In 1987 the Kasanka Trust (KTL) was founded as a non-profit charitable institution with tax-exemption within Zambia. It has since become a registered charity in the United Kingdom and the Netherlands. The Kasanka Trust has a Memorandum of Understanding with the Department of National Parks and Wildlife (previously ZAWA - Zambian Wildlife Authority) and under this agreement is responsible for infrastructure and habitat management, community outreach and tourism. It became the first national park to be managed by a private body. DNPW retains the responsibilities for anti-poaching work in the park and surrounding Game Management Area in conjunction with the Trust. The Kasanka Trust aims to cover its costs through tourism-generated revenue, however it is still reliant on external funding from grants and donations for part of its budget.
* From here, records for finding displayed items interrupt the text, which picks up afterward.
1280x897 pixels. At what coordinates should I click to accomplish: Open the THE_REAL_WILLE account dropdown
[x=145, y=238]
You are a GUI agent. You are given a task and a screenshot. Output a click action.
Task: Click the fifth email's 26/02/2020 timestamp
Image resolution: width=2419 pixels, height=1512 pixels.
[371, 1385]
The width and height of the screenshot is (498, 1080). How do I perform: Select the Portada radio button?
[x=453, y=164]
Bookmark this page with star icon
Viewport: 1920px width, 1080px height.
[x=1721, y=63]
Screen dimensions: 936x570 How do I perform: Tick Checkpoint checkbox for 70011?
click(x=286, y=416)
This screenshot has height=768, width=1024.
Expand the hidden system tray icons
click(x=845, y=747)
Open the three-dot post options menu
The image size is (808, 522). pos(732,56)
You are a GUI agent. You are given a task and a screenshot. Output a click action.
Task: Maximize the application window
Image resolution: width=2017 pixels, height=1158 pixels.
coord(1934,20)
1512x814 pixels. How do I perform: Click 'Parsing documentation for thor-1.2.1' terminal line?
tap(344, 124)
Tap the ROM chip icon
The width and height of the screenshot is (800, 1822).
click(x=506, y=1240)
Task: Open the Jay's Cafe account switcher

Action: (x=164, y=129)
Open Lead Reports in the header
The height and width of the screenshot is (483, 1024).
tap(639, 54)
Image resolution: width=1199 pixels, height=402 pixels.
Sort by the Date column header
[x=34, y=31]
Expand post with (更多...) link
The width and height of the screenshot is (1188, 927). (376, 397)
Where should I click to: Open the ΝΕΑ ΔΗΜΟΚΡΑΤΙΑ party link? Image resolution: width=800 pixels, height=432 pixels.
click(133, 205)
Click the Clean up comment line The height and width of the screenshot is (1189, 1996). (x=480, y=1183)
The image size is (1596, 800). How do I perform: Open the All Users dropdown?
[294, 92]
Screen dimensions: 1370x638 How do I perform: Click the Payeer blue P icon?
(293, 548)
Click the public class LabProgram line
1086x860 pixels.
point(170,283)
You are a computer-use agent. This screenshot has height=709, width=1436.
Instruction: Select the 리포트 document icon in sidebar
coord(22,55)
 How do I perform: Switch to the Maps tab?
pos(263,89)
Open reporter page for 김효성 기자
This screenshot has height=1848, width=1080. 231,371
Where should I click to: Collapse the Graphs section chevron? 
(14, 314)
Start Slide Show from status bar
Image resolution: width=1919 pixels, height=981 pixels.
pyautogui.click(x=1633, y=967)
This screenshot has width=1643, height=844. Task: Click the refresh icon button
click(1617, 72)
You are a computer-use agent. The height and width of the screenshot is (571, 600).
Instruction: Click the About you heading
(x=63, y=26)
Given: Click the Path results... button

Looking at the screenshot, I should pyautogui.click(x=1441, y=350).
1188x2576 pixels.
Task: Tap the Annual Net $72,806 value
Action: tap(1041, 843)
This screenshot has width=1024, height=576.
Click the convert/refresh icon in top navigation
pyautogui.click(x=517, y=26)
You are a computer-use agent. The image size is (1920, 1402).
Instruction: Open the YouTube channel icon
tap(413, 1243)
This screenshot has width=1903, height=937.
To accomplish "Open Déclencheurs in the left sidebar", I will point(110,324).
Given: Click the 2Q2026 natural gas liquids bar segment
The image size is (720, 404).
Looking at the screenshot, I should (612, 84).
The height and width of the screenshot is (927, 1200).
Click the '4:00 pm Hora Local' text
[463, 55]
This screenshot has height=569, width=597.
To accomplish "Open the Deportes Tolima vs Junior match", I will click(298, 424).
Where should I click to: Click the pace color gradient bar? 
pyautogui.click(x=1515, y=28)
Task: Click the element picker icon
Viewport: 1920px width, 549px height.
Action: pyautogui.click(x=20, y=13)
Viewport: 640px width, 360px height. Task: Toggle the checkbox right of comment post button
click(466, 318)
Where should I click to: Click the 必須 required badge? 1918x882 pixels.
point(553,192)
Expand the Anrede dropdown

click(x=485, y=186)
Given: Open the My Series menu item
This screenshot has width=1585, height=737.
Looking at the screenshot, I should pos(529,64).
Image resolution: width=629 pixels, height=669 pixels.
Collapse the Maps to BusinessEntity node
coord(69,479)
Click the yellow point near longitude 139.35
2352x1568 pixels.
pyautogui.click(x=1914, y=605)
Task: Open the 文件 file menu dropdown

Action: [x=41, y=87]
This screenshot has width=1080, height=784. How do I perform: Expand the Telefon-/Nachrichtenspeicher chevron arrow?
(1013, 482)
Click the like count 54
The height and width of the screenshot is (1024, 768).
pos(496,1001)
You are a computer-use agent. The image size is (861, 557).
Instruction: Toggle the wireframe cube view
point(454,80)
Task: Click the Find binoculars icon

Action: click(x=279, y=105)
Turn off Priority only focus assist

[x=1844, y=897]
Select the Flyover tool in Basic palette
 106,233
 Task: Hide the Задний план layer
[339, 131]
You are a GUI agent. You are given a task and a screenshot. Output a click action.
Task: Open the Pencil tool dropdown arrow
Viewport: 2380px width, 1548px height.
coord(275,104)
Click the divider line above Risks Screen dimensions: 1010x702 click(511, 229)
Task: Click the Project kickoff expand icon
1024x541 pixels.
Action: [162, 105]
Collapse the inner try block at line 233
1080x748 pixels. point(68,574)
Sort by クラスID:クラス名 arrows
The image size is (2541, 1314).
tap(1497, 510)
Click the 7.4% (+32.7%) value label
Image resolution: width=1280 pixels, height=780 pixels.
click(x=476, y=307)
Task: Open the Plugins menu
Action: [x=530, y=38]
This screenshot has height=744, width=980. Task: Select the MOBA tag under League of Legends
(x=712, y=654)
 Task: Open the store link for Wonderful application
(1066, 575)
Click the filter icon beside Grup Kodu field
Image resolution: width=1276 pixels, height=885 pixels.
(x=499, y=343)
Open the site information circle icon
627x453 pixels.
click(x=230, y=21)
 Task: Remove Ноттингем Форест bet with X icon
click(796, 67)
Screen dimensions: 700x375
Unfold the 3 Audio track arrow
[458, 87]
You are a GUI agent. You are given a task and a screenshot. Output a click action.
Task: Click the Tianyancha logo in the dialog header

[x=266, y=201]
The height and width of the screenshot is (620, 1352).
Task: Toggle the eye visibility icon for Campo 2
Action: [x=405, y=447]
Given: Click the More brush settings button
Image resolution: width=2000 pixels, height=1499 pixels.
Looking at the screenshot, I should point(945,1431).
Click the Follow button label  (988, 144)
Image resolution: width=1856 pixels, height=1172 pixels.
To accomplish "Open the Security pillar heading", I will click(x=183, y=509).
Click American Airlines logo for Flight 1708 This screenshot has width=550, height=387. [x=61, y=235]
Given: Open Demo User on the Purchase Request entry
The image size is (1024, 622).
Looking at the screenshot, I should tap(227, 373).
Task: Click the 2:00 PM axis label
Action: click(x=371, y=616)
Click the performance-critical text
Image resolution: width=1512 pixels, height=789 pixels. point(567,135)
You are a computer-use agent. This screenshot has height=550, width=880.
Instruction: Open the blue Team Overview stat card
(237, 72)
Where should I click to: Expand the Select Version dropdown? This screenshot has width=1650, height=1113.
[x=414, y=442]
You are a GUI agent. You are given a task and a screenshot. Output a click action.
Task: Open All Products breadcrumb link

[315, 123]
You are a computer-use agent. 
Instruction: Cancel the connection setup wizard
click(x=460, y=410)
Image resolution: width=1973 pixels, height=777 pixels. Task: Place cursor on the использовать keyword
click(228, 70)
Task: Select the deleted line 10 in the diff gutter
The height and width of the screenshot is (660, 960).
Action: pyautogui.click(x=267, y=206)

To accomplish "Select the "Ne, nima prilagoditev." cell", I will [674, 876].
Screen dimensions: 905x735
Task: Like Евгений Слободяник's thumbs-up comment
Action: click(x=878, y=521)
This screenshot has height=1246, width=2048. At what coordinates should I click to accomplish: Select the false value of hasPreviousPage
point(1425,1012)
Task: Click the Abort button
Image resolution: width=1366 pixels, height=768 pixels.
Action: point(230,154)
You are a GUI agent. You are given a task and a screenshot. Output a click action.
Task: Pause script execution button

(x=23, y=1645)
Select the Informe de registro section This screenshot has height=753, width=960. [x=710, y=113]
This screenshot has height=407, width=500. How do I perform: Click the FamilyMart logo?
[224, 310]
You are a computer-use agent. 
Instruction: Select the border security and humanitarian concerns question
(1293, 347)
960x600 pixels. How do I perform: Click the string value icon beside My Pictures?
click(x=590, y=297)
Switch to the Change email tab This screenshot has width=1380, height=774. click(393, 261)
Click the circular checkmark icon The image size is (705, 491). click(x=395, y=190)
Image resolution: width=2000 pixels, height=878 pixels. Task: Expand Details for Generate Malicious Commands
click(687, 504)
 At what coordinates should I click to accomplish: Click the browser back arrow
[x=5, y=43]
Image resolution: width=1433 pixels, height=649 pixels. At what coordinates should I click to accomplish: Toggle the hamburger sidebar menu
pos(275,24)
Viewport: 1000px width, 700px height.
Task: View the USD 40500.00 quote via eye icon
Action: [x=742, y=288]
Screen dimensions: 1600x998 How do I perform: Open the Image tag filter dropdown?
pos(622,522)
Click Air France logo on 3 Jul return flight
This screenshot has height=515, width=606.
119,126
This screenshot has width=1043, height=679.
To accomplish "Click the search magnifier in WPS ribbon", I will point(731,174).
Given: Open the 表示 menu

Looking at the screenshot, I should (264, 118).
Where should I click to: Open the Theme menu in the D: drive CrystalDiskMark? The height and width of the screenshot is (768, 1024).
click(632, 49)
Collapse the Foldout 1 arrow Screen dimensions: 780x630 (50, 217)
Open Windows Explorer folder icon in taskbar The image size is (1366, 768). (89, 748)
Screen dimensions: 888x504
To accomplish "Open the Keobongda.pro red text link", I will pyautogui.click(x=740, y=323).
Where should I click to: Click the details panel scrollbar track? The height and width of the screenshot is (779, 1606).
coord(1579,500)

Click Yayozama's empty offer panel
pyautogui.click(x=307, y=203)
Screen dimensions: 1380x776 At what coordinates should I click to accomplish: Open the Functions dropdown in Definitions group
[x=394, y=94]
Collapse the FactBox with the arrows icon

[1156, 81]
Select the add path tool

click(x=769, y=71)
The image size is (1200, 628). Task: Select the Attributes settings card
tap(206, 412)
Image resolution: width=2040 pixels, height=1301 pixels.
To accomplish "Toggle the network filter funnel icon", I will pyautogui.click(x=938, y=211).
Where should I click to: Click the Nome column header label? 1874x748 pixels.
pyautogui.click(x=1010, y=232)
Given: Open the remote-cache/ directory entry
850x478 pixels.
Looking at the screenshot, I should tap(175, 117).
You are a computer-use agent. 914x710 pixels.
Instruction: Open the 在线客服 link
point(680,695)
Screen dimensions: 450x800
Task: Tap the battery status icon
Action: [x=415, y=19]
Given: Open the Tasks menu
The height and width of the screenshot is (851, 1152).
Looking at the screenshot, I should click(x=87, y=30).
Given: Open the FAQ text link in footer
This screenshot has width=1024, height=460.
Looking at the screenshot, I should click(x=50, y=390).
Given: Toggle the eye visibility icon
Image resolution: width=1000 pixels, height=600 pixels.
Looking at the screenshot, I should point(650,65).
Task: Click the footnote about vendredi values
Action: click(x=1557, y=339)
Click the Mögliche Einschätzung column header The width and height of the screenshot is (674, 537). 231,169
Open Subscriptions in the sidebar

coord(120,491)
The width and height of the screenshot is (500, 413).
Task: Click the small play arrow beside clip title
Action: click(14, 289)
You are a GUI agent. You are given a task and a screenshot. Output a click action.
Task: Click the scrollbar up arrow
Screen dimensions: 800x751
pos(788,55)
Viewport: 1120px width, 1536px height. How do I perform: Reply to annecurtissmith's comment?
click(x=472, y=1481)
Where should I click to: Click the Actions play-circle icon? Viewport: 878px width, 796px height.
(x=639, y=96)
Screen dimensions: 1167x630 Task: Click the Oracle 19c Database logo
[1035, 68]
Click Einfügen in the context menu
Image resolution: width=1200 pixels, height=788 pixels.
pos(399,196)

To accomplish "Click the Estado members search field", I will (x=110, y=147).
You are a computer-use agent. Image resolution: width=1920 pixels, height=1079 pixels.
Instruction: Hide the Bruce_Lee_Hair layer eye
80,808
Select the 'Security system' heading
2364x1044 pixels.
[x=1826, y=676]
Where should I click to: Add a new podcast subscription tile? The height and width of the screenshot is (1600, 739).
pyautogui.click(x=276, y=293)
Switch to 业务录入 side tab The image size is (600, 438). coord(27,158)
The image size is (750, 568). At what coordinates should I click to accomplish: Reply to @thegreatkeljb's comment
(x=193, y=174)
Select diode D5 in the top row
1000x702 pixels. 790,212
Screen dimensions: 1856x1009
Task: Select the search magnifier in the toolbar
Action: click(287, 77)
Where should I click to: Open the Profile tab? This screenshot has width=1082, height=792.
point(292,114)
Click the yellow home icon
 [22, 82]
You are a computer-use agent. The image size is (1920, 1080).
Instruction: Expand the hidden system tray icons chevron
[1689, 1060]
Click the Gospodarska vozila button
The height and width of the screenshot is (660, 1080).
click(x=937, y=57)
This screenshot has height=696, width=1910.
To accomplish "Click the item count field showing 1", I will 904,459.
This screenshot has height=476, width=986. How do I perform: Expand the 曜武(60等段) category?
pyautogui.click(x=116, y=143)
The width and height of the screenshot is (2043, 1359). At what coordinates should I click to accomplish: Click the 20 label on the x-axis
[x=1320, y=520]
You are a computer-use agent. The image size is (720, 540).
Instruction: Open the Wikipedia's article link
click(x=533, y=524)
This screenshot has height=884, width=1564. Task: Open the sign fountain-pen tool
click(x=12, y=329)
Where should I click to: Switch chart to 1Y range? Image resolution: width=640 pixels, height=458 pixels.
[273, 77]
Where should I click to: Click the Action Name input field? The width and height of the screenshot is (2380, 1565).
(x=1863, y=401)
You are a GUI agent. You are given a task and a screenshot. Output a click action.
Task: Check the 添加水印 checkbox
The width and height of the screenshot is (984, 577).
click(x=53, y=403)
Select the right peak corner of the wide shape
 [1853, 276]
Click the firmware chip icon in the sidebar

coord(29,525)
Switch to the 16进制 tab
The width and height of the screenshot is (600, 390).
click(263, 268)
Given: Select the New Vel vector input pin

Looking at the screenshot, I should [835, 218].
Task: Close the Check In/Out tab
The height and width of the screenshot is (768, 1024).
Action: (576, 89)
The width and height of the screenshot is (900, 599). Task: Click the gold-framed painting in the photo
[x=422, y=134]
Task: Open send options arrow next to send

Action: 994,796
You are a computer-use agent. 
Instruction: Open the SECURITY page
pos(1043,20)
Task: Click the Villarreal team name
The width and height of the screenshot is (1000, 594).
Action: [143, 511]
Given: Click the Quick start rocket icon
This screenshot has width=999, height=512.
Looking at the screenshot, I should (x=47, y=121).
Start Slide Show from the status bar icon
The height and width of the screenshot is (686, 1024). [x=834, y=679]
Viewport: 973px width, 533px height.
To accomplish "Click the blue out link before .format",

Since KTL's involvement at Kasanka significant progress has been made, a vast network of roads has been created as well as an excellent tourist-infrastructure, a community conservation centre and the implementation of effective anti-poaching measures. The Trust employs about 60 local staff and has an ongoing community outreach program within the surrounding communities including amongst other things; sponsorship of secondary school students, promotion of conservation farming techniques, a human/elephant conflict program and promotion of the conservation message to local villages. In 2011 Kasanka Trust began operations in the undeveloped and depleted 1,600 km^{2} Lavushi Manda National Park with assistance from the World Bank.